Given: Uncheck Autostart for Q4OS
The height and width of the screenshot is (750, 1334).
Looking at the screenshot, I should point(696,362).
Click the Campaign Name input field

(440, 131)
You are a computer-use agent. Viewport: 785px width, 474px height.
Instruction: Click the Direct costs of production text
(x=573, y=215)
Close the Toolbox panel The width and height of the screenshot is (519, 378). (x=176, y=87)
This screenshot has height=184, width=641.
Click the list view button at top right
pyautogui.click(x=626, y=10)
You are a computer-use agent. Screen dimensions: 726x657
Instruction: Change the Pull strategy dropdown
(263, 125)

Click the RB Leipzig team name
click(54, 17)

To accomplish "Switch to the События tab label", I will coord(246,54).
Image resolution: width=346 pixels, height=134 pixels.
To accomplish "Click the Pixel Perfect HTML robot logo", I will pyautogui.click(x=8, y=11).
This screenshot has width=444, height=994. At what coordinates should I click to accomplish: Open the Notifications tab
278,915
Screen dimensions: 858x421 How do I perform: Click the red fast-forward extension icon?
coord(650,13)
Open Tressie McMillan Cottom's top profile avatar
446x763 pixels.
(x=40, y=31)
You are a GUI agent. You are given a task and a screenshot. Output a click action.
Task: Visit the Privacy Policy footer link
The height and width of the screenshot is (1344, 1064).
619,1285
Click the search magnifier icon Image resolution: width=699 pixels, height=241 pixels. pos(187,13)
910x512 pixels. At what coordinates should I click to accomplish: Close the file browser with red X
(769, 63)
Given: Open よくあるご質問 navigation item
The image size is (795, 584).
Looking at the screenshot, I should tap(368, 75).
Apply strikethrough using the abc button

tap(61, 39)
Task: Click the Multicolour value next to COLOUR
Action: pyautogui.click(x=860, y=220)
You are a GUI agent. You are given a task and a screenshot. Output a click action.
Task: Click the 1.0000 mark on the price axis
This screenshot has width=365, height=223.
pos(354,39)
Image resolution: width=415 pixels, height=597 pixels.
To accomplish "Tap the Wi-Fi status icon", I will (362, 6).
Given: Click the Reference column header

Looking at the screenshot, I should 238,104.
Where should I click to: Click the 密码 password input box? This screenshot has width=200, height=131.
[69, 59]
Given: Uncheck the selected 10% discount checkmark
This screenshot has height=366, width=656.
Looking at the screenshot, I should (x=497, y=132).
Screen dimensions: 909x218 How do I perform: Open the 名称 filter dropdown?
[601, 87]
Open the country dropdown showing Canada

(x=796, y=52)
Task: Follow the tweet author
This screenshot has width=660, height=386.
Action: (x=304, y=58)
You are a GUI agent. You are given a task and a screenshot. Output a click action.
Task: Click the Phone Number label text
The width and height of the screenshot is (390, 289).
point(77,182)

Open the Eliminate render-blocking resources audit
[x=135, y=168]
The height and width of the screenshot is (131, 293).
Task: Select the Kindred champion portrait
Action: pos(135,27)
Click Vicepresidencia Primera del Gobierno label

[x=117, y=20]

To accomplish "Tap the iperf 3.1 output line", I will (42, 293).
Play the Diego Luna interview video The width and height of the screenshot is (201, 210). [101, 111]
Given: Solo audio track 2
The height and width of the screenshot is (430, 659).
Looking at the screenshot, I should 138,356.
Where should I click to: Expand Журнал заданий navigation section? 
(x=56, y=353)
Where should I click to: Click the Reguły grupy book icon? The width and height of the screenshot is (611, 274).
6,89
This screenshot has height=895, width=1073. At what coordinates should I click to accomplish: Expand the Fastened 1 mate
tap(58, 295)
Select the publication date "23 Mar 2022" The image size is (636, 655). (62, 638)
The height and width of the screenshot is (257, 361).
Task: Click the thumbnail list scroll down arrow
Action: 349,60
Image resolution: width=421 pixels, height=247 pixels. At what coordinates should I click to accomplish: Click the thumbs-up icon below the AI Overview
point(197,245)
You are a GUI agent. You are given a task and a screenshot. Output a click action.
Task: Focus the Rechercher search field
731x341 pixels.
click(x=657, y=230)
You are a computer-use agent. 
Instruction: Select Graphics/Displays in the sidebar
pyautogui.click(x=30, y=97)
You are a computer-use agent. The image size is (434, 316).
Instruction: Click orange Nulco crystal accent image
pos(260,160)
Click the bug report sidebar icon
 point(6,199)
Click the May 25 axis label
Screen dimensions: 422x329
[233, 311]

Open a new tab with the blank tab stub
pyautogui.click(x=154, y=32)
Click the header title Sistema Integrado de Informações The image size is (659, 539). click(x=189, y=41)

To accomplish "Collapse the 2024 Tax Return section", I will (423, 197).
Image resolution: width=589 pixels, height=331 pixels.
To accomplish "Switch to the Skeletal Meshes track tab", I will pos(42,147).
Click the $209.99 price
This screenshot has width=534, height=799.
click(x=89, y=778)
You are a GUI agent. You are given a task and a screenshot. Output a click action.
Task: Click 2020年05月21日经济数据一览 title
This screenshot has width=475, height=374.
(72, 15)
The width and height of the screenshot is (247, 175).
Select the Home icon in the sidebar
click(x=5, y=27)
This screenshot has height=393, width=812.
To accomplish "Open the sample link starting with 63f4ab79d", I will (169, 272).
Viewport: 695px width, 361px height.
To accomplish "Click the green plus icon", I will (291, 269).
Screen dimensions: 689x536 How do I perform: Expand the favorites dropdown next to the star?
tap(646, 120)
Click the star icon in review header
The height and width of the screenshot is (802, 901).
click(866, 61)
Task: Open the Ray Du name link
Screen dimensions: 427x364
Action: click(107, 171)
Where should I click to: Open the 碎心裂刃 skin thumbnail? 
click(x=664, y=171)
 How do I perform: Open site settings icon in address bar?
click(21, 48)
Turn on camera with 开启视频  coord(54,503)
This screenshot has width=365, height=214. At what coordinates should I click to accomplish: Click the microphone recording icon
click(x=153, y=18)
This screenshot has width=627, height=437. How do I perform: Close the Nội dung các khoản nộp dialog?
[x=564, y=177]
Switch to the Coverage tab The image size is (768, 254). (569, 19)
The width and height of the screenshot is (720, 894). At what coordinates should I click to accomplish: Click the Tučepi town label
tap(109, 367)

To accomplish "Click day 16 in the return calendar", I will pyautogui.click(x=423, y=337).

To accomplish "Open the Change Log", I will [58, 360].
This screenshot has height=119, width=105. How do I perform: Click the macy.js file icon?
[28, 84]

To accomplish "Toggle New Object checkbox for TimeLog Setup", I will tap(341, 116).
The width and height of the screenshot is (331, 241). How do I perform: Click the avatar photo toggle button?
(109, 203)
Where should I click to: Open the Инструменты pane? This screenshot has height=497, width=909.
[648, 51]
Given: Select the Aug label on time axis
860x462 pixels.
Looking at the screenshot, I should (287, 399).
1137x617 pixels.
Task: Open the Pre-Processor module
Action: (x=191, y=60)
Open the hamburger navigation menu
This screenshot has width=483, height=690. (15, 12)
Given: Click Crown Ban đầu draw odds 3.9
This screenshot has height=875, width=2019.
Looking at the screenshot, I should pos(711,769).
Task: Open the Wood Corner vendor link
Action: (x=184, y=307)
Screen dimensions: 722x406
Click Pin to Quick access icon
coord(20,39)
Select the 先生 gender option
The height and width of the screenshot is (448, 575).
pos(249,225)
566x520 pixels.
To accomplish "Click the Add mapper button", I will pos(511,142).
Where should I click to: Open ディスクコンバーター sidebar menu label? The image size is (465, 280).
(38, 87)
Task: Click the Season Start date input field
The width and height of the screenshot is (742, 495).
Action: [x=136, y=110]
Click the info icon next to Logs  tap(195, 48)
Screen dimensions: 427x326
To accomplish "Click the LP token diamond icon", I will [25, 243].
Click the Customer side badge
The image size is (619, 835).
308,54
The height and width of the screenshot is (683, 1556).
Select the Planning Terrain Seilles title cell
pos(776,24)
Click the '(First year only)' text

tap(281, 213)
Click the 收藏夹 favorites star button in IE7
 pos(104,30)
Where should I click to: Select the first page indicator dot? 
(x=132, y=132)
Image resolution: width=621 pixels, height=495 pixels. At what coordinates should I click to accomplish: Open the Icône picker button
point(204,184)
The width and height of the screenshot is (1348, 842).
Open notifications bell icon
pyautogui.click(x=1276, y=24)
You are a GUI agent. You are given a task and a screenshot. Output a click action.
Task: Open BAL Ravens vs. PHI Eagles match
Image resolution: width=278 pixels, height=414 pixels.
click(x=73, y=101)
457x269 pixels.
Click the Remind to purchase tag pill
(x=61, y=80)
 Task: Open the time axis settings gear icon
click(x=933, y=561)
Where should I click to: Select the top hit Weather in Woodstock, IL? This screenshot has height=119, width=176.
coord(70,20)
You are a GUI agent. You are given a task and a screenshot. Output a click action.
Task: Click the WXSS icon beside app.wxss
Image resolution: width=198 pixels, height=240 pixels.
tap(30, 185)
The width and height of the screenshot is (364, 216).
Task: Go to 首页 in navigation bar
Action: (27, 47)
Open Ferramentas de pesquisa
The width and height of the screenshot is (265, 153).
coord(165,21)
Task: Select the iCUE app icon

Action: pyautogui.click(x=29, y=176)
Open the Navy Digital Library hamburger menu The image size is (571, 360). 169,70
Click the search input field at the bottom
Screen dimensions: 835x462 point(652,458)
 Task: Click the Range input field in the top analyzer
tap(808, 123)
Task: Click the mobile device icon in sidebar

*About this exercise*
From the listing above, copy out each line where the word "Viewport" appears.

*Answer box*
You are a computer-use agent. Viewport: 785px width, 474px height.
Viewport: 695px width, 361px height.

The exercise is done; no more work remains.